SincPD: An Explainable Method based on Sinc Filters to Diagnose Parkinson's Disease Severity by Gait Cycle Analysis

TL;DR

This paper introduces SincPD, an explainable deep learning method using adaptive sinc filters to diagnose Parkinson's Disease and assess its severity from gait cycle data collected via wearable sensors.

Contribution

It presents a novel explainable classifier that models adaptive bandpass filters with sinc layers and reduces complexity through clustering, enabling interpretability in Parkinson's diagnosis.

Findings

Achieved accurate classification of Parkinson's patients and healthy subjects.

Reduced model complexity to 15 key filters per sensor.

Identified important frequency bands associated with Parkinson's gait abnormalities.

◆ GIVEN ENTRIES
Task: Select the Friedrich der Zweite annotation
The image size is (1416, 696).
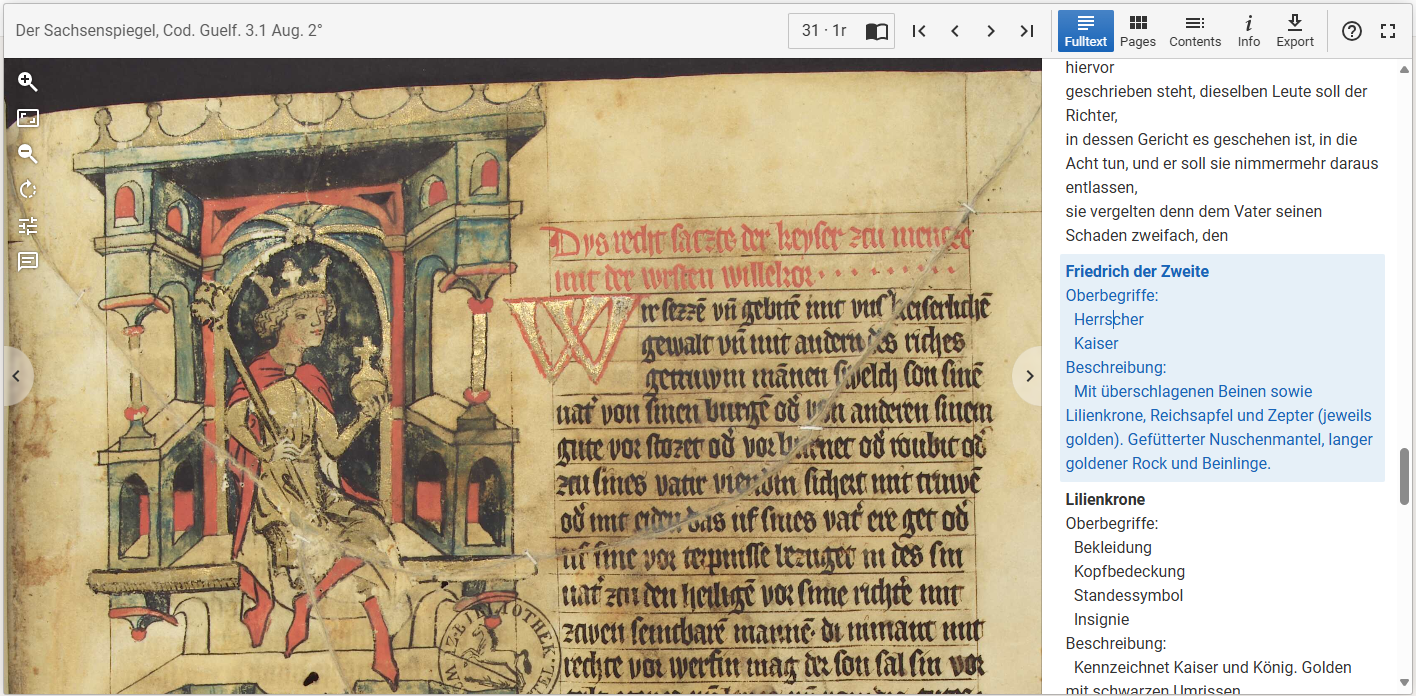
* * *
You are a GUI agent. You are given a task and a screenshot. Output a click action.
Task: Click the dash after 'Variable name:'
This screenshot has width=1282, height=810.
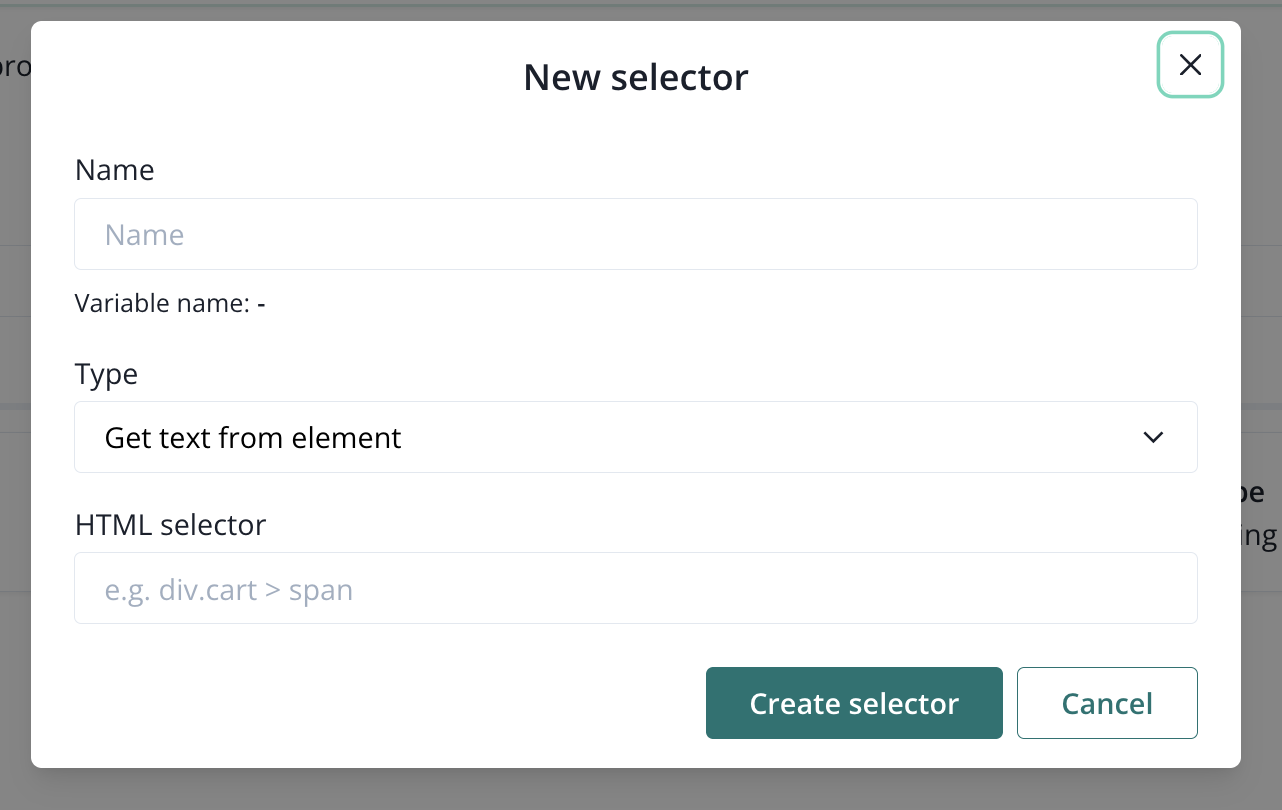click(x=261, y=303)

◆ WHAT YOU WILL DO
1: According to the SincPD summary, how many key filters per sensor was the model's complexity reduced to?
2: Continue the SincPD summary from the point where it stops.

◆ ANSWER LIST
1: 15 key filters per sensor.

2:
Abstract

In this paper, an explainable deep learning-based classifier based on adaptive sinc filters for Parkinson's Disease diagnosis (PD) along with determining its severity, based on analyzing the gait cycle (SincPD) is presented. Considering the effects of PD on the gait cycle of patients, the proposed method utilizes raw data in the form of vertical Ground Reaction Force (vGRF) measured by wearable sensors placed in soles of subjects' shoes. The proposed method consists of Sinc layers that model adaptive bandpass filters to extract important frequency-bands in gait cycle of patients along with healthy subjects. Therefore, by considering these frequencies, the reasons behind the classification a person as a patient or healthy can be explained. In this method, after applying some preprocessing processes, a large model equipped with many filters is first trained. Next, to prune the extra units and reach a more explainable and parsimonious structure, the extracted filters are clusters based on their cut-off frequencies using a centroid-based clustering approach. Afterward, the medoids of the extracted clusters are considered as the final filters. Therefore, only 15 bandpass filters for each sensor are derived to classify patients and healthy subjects. Finally, the most effective filters along with the sensors are determined by comparing the energy of each filter encountering patients and healthy subjects.